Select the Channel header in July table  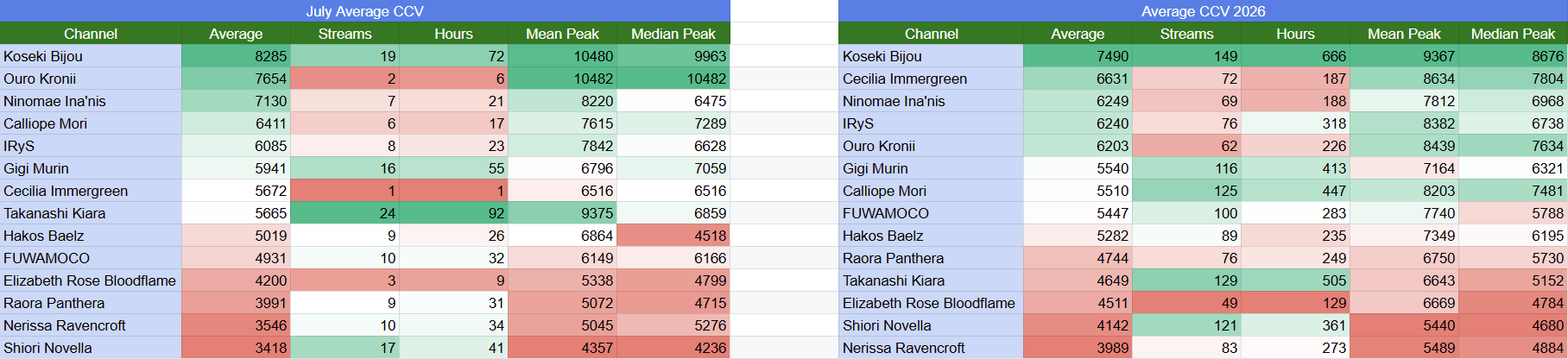point(91,34)
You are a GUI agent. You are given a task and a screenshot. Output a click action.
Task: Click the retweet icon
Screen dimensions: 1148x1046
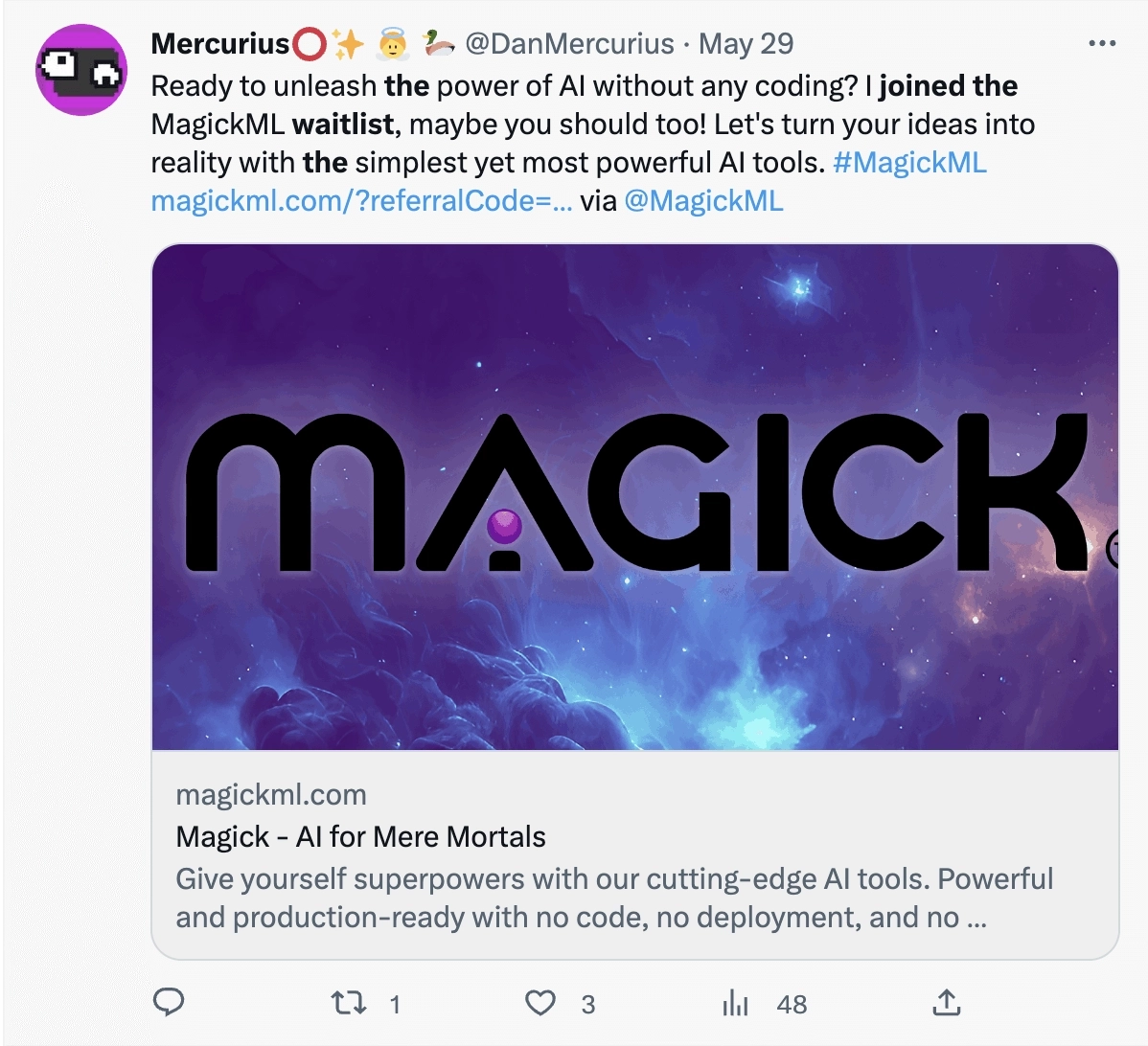coord(347,1003)
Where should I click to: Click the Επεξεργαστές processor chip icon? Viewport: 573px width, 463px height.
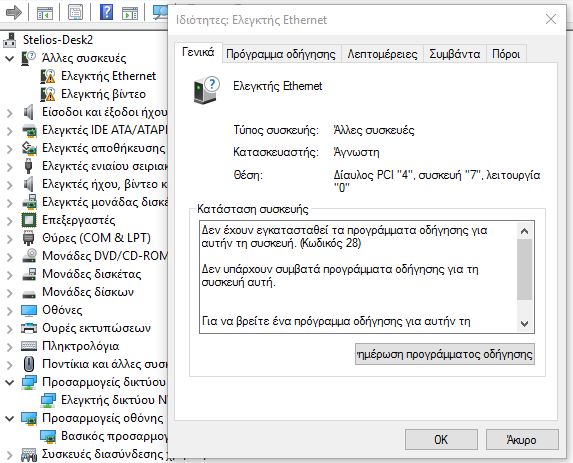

--

### Task
Collect every line of the rows above that contains the word "icon", and copy each such line in full.

### Answer
Task: Click the retweet icon
Where should I click to: Click the Επεξεργαστές processor chip icon? Viewport: 573px width, 463px height.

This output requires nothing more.